» STATED PROBLEM
Please rewrite the entries from the line with "혼불문학상 (1207, 69)" to the line with "편성표 (605, 19)", both included, as a JSON list of strings with one string per line and no blank lines.

» PROVIDED DATA

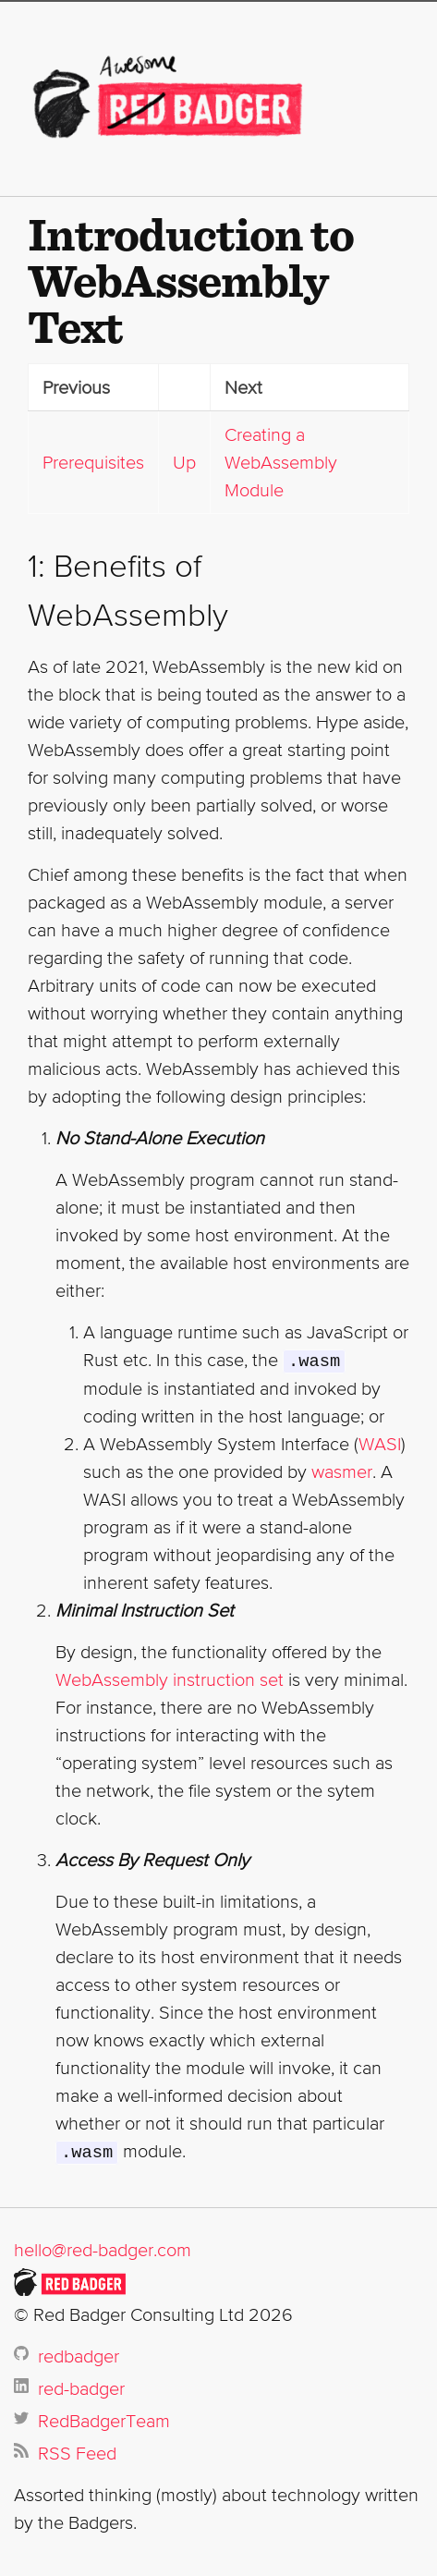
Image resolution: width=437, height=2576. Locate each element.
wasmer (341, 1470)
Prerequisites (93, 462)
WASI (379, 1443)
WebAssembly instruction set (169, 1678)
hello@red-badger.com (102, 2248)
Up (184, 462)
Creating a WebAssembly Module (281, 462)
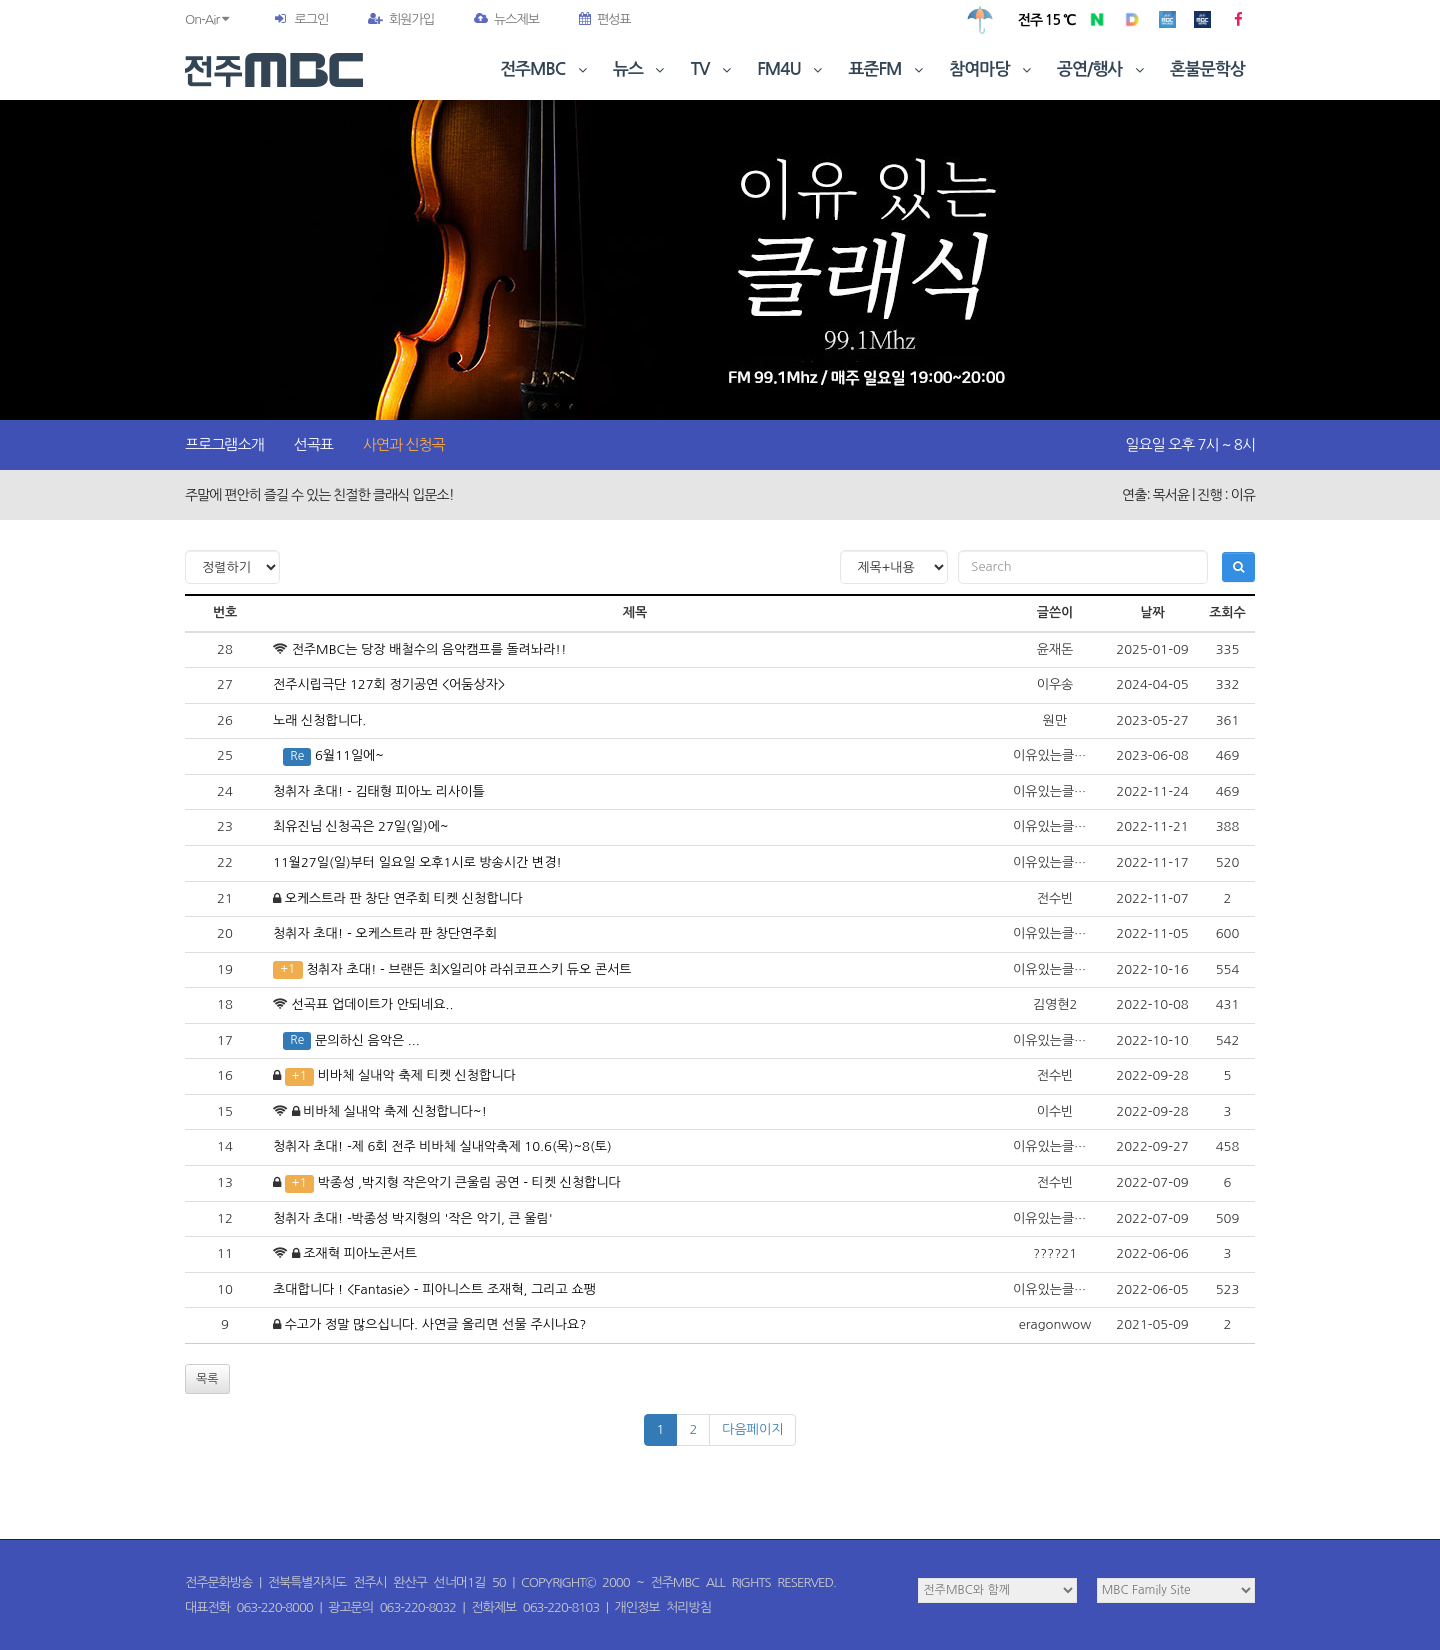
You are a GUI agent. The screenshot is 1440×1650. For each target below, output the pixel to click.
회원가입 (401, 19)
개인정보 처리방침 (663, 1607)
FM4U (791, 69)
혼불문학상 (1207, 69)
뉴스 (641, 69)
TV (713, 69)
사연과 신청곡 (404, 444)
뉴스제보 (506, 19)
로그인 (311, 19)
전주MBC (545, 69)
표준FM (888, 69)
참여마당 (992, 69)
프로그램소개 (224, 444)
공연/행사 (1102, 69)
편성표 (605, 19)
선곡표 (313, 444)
==
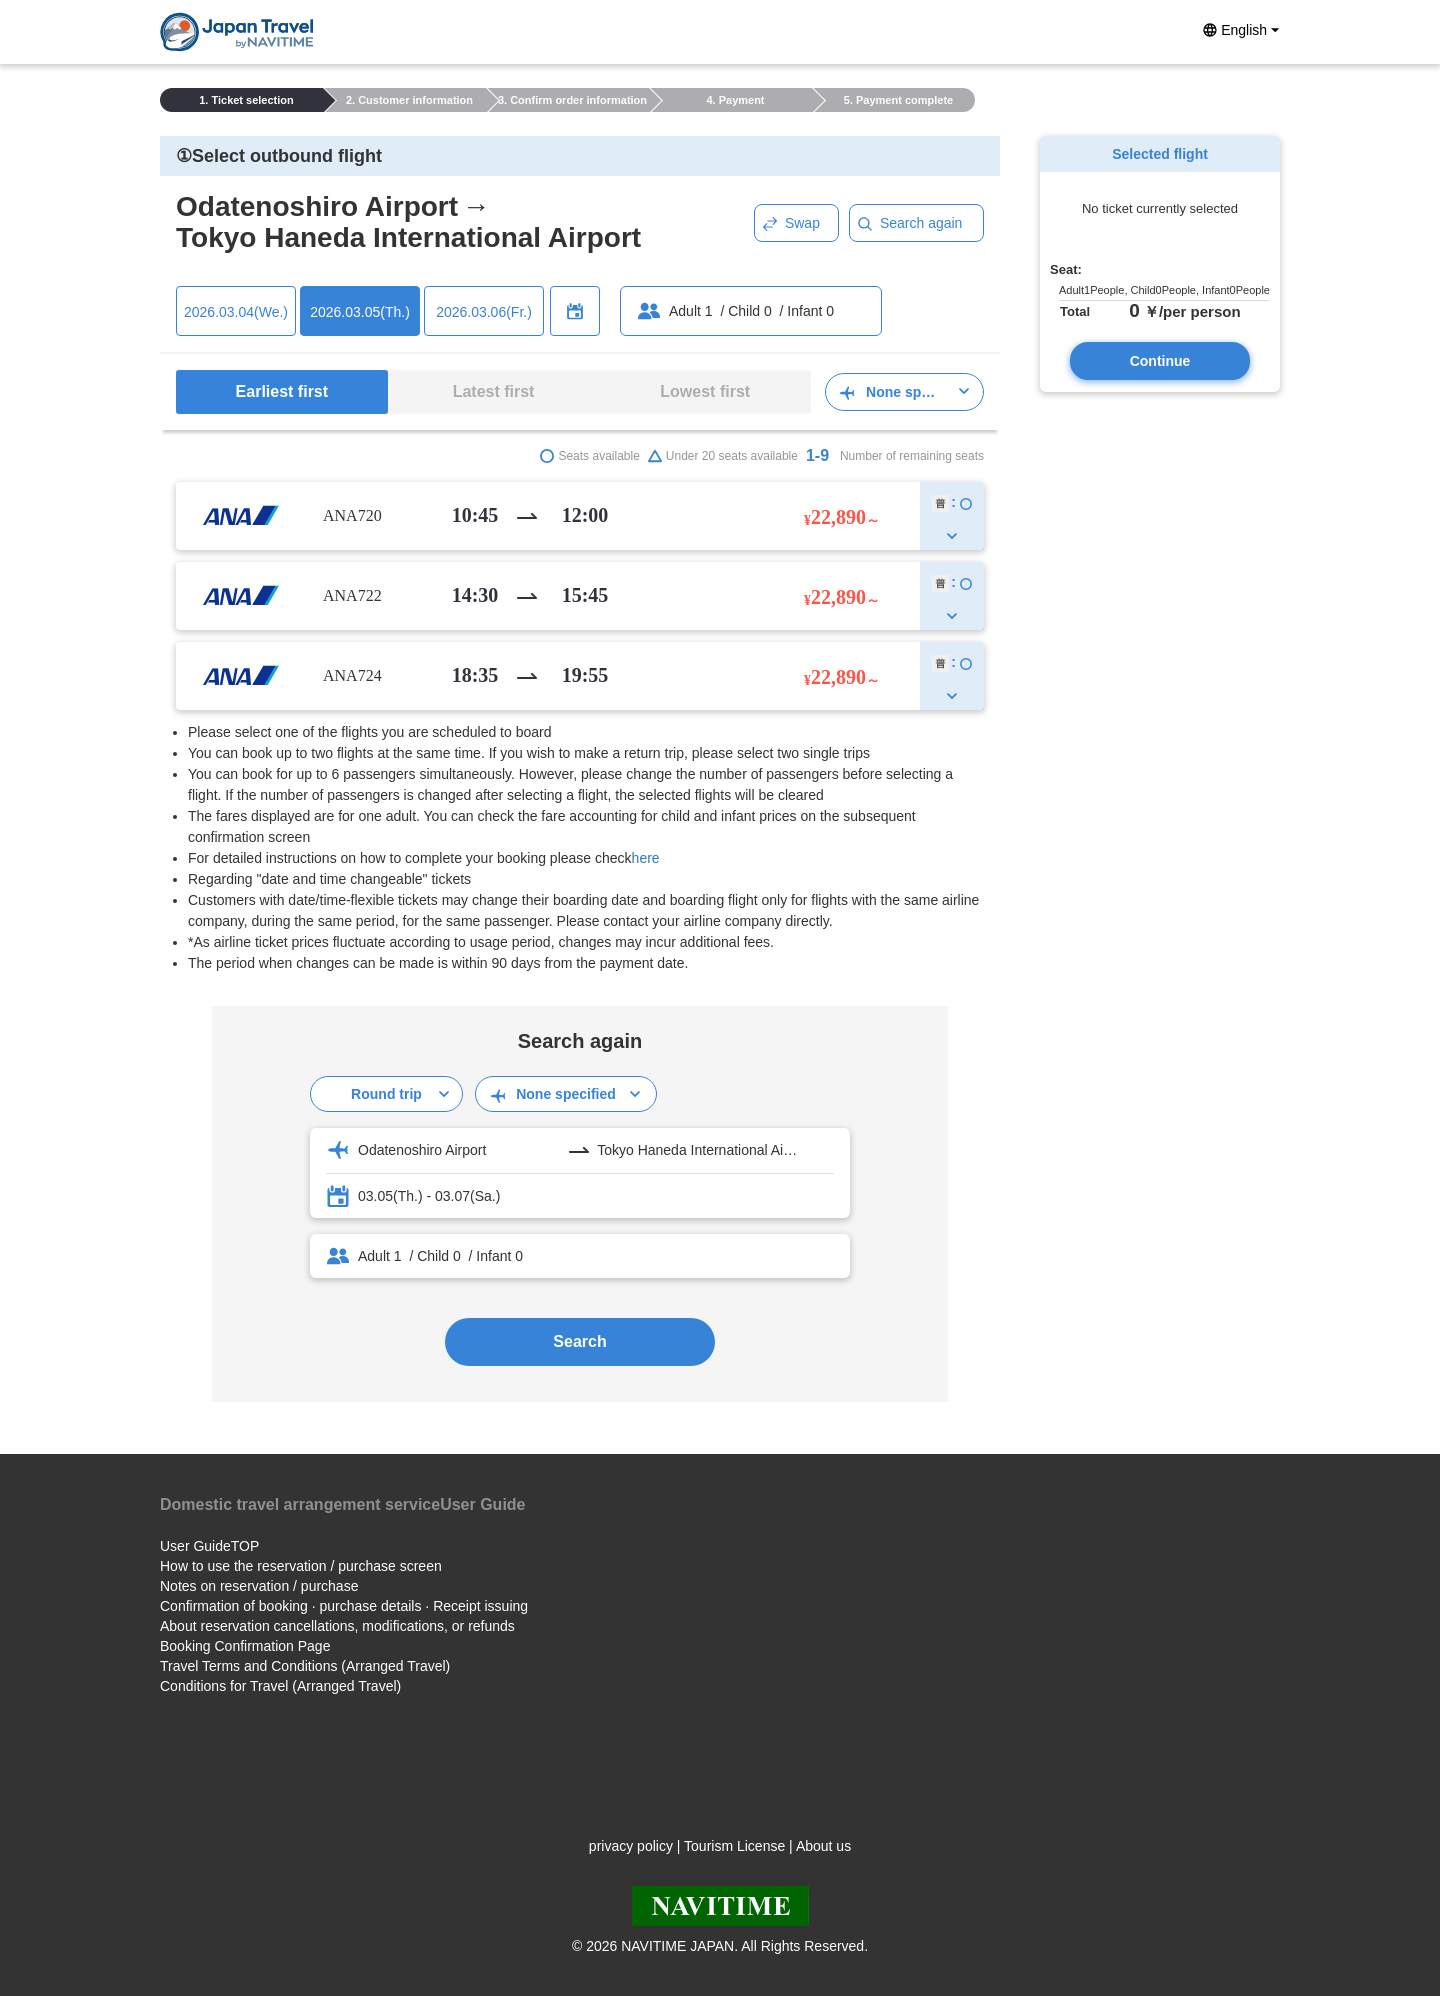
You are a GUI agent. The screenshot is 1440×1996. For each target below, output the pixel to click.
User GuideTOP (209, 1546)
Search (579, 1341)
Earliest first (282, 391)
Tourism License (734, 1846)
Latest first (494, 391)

» WRITTEN REPLY
[
  "혼불문학상 (1207, 69)",
  "뉴스 (641, 69)",
  "TV (713, 69)",
  "사연과 신청곡 (404, 444)",
  "뉴스제보 (506, 19)",
  "로그인 (311, 19)",
  "전주MBC (545, 69)",
  "표준FM (888, 69)",
  "참여마당 (992, 69)",
  "프로그램소개 (224, 444)",
  "공연/행사 (1102, 69)",
  "편성표 (605, 19)"
]